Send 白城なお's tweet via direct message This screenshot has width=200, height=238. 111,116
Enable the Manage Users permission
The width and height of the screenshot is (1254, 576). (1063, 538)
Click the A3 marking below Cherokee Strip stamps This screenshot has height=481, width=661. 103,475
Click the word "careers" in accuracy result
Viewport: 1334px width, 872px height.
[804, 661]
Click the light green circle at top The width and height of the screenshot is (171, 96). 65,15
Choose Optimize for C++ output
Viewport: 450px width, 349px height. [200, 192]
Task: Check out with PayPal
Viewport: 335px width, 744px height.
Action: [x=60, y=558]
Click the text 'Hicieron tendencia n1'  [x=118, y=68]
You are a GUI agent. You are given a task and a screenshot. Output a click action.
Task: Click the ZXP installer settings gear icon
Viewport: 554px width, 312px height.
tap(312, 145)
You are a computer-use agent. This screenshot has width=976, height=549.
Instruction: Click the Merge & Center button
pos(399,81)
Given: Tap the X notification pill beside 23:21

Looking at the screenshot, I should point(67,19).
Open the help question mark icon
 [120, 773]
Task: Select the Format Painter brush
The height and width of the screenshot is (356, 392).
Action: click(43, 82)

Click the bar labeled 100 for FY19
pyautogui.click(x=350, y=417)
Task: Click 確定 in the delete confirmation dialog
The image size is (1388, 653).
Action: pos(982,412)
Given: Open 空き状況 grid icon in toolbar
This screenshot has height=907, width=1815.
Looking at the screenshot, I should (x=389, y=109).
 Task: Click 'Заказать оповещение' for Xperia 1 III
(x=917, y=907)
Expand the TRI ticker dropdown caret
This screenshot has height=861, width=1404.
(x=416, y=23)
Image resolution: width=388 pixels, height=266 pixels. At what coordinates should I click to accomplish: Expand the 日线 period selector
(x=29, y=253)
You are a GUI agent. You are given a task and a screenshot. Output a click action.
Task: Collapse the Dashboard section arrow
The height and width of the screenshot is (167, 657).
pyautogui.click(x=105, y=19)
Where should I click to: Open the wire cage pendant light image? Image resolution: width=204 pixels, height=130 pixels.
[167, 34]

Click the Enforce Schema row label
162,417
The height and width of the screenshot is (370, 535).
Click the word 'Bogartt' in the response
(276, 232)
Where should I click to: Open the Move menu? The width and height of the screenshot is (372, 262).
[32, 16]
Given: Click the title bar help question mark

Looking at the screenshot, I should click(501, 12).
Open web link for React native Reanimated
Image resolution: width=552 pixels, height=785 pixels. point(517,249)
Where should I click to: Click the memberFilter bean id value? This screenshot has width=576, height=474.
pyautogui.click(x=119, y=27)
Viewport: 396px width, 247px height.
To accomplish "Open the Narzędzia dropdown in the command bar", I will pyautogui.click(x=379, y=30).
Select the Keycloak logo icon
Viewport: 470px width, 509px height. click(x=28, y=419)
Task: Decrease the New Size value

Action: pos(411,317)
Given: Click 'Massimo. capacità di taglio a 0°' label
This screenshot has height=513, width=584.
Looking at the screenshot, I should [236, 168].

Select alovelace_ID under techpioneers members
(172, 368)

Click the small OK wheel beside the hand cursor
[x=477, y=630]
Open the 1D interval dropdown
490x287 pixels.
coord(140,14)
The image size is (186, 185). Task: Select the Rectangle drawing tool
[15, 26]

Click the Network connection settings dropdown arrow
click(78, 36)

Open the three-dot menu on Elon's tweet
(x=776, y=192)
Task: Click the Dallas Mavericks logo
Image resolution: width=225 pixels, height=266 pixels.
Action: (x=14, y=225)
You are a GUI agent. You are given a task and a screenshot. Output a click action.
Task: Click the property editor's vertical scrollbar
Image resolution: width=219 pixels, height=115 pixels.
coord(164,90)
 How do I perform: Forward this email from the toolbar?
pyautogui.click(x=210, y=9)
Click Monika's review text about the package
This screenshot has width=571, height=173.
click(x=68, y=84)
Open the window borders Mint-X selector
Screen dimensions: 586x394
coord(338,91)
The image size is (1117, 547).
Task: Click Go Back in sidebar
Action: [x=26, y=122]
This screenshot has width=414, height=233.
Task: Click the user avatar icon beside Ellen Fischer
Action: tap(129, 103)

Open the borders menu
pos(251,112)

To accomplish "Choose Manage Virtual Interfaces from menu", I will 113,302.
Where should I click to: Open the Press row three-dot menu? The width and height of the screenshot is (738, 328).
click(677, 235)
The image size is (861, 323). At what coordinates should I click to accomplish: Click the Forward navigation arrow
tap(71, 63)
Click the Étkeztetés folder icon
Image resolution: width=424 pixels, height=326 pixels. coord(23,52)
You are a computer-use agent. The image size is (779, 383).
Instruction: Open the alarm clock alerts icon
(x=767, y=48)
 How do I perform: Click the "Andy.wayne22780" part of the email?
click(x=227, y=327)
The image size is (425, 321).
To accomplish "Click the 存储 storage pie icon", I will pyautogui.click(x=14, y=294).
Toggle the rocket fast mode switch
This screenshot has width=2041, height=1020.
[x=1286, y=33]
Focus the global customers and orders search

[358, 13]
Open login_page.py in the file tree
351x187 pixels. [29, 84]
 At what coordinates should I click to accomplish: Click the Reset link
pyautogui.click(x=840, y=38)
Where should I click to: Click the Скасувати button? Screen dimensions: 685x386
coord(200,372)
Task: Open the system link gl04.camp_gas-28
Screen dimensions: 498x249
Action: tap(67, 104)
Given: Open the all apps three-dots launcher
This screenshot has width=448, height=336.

TASK DIRECTIONS ->
So that nothing is lost, please reproduce each entry exactly as written.

THE COMPLETED TASK ->
Send 白城なお's tweet via direct message This screenshot has width=200, height=238. 111,116
Enable the Manage Users permission
The width and height of the screenshot is (1254, 576). (1063, 538)
Click the A3 marking below Cherokee Strip stamps This screenshot has height=481, width=661. 103,475
Click the word "careers" in accuracy result
Viewport: 1334px width, 872px height.
[804, 661]
Click the light green circle at top The width and height of the screenshot is (171, 96). 65,15
Choose Optimize for C++ output
Viewport: 450px width, 349px height. [200, 192]
Task: Check out with PayPal
Viewport: 335px width, 744px height.
Action: [x=60, y=558]
Click the text 'Hicieron tendencia n1'  [x=118, y=68]
You are a GUI agent. You are given a task and a screenshot. Output a click action.
Task: Click the ZXP installer settings gear icon
Viewport: 554px width, 312px height.
tap(312, 145)
You are a computer-use agent. This screenshot has width=976, height=549.
Instruction: Click the Merge & Center button
pos(399,81)
Given: Tap the X notification pill beside 23:21

Looking at the screenshot, I should point(67,19).
Open the help question mark icon
 [120, 773]
Task: Select the Format Painter brush
The height and width of the screenshot is (356, 392).
Action: click(43, 82)

Click the bar labeled 100 for FY19
pyautogui.click(x=350, y=417)
Task: Click 確定 in the delete confirmation dialog
The image size is (1388, 653).
Action: pos(982,412)
Given: Open 空き状況 grid icon in toolbar
This screenshot has height=907, width=1815.
Looking at the screenshot, I should (x=389, y=109).
 Task: Click 'Заказать оповещение' for Xperia 1 III
(x=917, y=907)
Expand the TRI ticker dropdown caret
This screenshot has height=861, width=1404.
(x=416, y=23)
Image resolution: width=388 pixels, height=266 pixels. At what coordinates should I click to accomplish: Expand the 日线 period selector
(x=29, y=253)
You are a GUI agent. You are given a task and a screenshot. Output a click action.
Task: Collapse the Dashboard section arrow
The height and width of the screenshot is (167, 657).
pyautogui.click(x=105, y=19)
Where should I click to: Open the wire cage pendant light image? Image resolution: width=204 pixels, height=130 pixels.
[167, 34]

Click the Enforce Schema row label
162,417
The height and width of the screenshot is (370, 535).
Click the word 'Bogartt' in the response
(276, 232)
Where should I click to: Open the Move menu? The width and height of the screenshot is (372, 262).
[32, 16]
Given: Click the title bar help question mark

Looking at the screenshot, I should click(501, 12).
Open web link for React native Reanimated
Image resolution: width=552 pixels, height=785 pixels. point(517,249)
Where should I click to: Click the memberFilter bean id value? This screenshot has width=576, height=474.
pyautogui.click(x=119, y=27)
Viewport: 396px width, 247px height.
To accomplish "Open the Narzędzia dropdown in the command bar", I will pyautogui.click(x=379, y=30).
Select the Keycloak logo icon
Viewport: 470px width, 509px height. click(x=28, y=419)
Task: Decrease the New Size value

Action: pos(411,317)
Given: Click 'Massimo. capacità di taglio a 0°' label
This screenshot has height=513, width=584.
Looking at the screenshot, I should [236, 168].

Select alovelace_ID under techpioneers members
(172, 368)

Click the small OK wheel beside the hand cursor
[x=477, y=630]
Open the 1D interval dropdown
490x287 pixels.
coord(140,14)
The image size is (186, 185). Task: Select the Rectangle drawing tool
[15, 26]

Click the Network connection settings dropdown arrow
click(78, 36)

Open the three-dot menu on Elon's tweet
(x=776, y=192)
Task: Click the Dallas Mavericks logo
Image resolution: width=225 pixels, height=266 pixels.
Action: (x=14, y=225)
You are a GUI agent. You are given a task and a screenshot. Output a click action.
Task: Click the property editor's vertical scrollbar
Image resolution: width=219 pixels, height=115 pixels.
coord(164,90)
 How do I perform: Forward this email from the toolbar?
pyautogui.click(x=210, y=9)
Click Monika's review text about the package
This screenshot has width=571, height=173.
click(x=68, y=84)
Open the window borders Mint-X selector
Screen dimensions: 586x394
coord(338,91)
The image size is (1117, 547).
Task: Click Go Back in sidebar
Action: [x=26, y=122]
This screenshot has width=414, height=233.
Task: Click the user avatar icon beside Ellen Fischer
Action: tap(129, 103)

Open the borders menu
pos(251,112)

To accomplish "Choose Manage Virtual Interfaces from menu", I will 113,302.
Where should I click to: Open the Press row three-dot menu? The width and height of the screenshot is (738, 328).
click(677, 235)
The image size is (861, 323). At what coordinates should I click to accomplish: Click the Forward navigation arrow
tap(71, 63)
Click the Étkeztetés folder icon
Image resolution: width=424 pixels, height=326 pixels. coord(23,52)
You are a computer-use agent. The image size is (779, 383).
Instruction: Open the alarm clock alerts icon
(x=767, y=48)
 How do I perform: Click the "Andy.wayne22780" part of the email?
click(x=227, y=327)
The image size is (425, 321).
To accomplish "Click the 存储 storage pie icon", I will pyautogui.click(x=14, y=294).
Toggle the rocket fast mode switch
This screenshot has width=2041, height=1020.
[x=1286, y=33]
Focus the global customers and orders search

[358, 13]
Open login_page.py in the file tree
351x187 pixels. [29, 84]
 At what coordinates should I click to accomplish: Click the Reset link
pyautogui.click(x=840, y=38)
Where should I click to: Click the Скасувати button? Screen dimensions: 685x386
coord(200,372)
Task: Open the system link gl04.camp_gas-28
Screen dimensions: 498x249
Action: tap(67, 104)
Given: Open the all apps three-dots launcher
This screenshot has width=448, height=336.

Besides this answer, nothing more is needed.